Methods: A facility-based unmatched case-control study was conducted among 286 women visiting gynecologic outpatient departments in selected governmental hospitals. The data were collected via a pretested structured questionnaire designed with a Kobo tool box. The Kobo tool is an easy, open electronic data collection tool suitable for field research and helps ensure data security. The data were subsequently exported to SPSS for analysis. Descriptive statistics were performed. To assess associations, independent t-tests and binary and multivariate logistic regression analyses were performed. Finally, a 95% confidence interval and adjusted odds ratio with a p value <0.05 were used to examine the associations between the dependent and independent variables.

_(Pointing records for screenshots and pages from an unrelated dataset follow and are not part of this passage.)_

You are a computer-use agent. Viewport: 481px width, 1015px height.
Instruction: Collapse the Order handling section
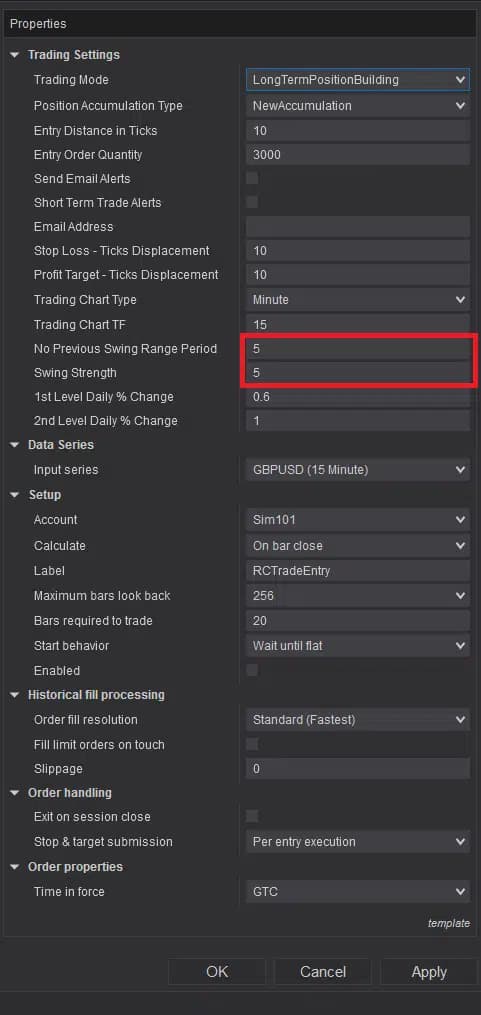click(x=15, y=793)
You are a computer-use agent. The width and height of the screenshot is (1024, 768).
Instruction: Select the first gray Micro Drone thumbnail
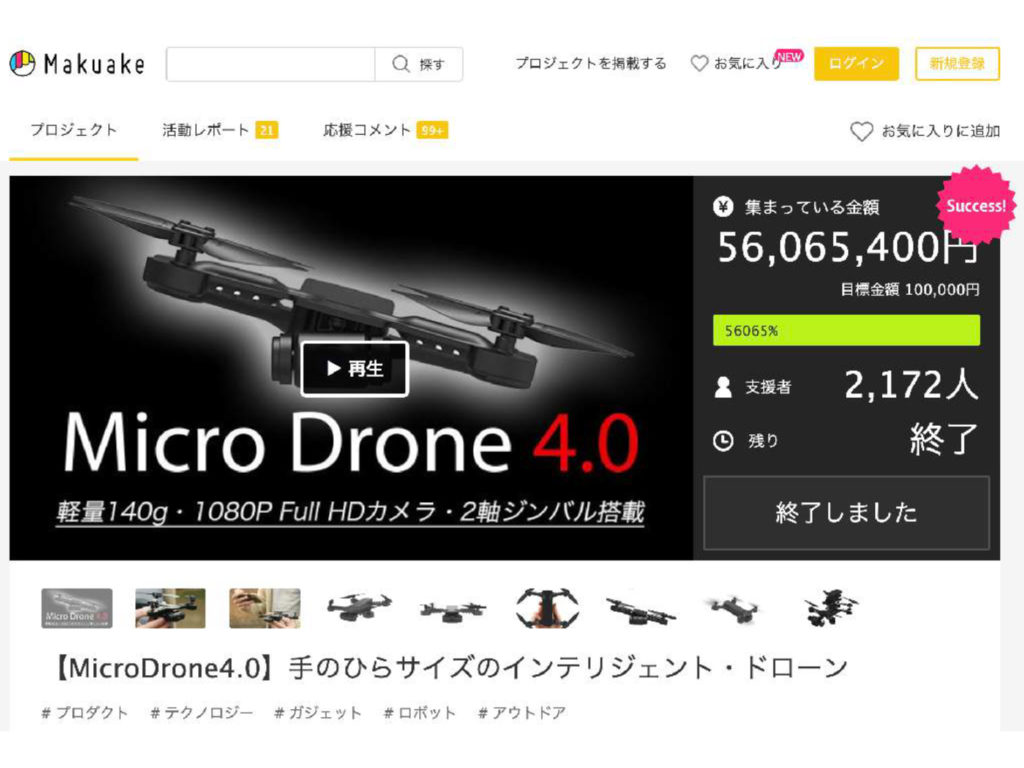(x=77, y=608)
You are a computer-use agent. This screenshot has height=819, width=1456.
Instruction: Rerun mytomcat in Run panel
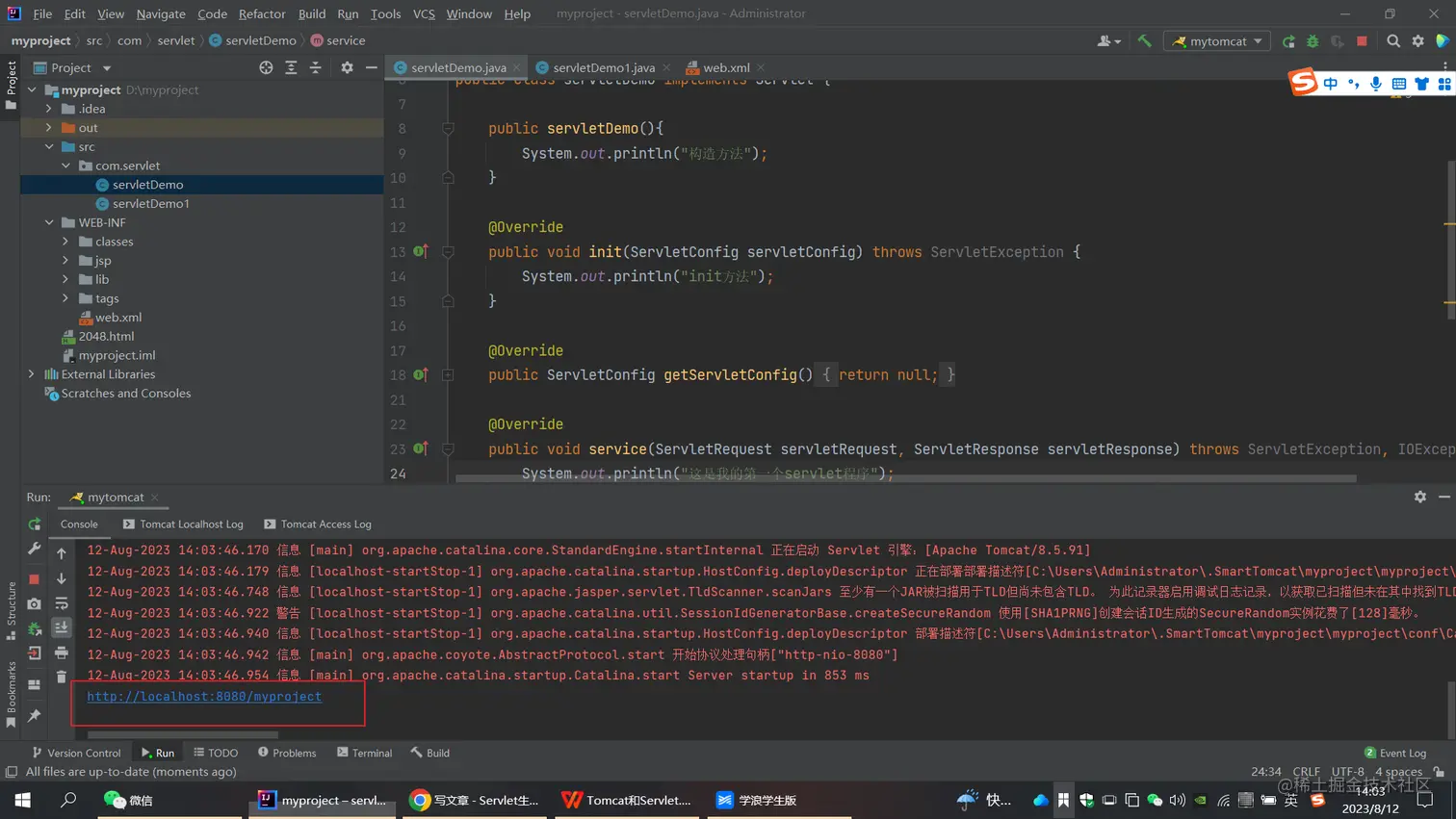pos(35,525)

Results: A total of 277 respondents, 91 patients with utero-vaginal prolapse and 186 controls, were included in the study. According to the multivariable logistic regression analysis, early childbirth [AOR = 3.98 (95% CI: 1.08-14.58)], a history of multiple pregnancies [AOR = 2.88 (95% CI: 1.27-6.49)], home delivery [AOR = 4.9 (95% CI: 1.3-18.6)], prior pelvic surgery [AOR = 3.9 (95% CI: 1.08-13.8)], and a history of instrumental delivery [AOR = 3.1 (95% CI: 1.08-9.14)] were found to be significant determinants of utero vaginal prolapse.
Conclusion: These findings underscore that in utero vaginal prolapse is a common reproductive health problem. Early childbirth, a history of multiple pregnancies, home delivery, prior pelvic surgery, and a history of instrumental delivery were risk factors for UVP. Therefore, social and health care system determinants are critical. Therefore, prevention of UVP requires promoting health facility deliveries, integrating obstetric care, and addressing the societal norms that may lead to early childbirth. Consequently, context-based interventions addressing these determinants can greatly improve women's quality of life, decrease the prevalence of UVP, and improve overall maternal health.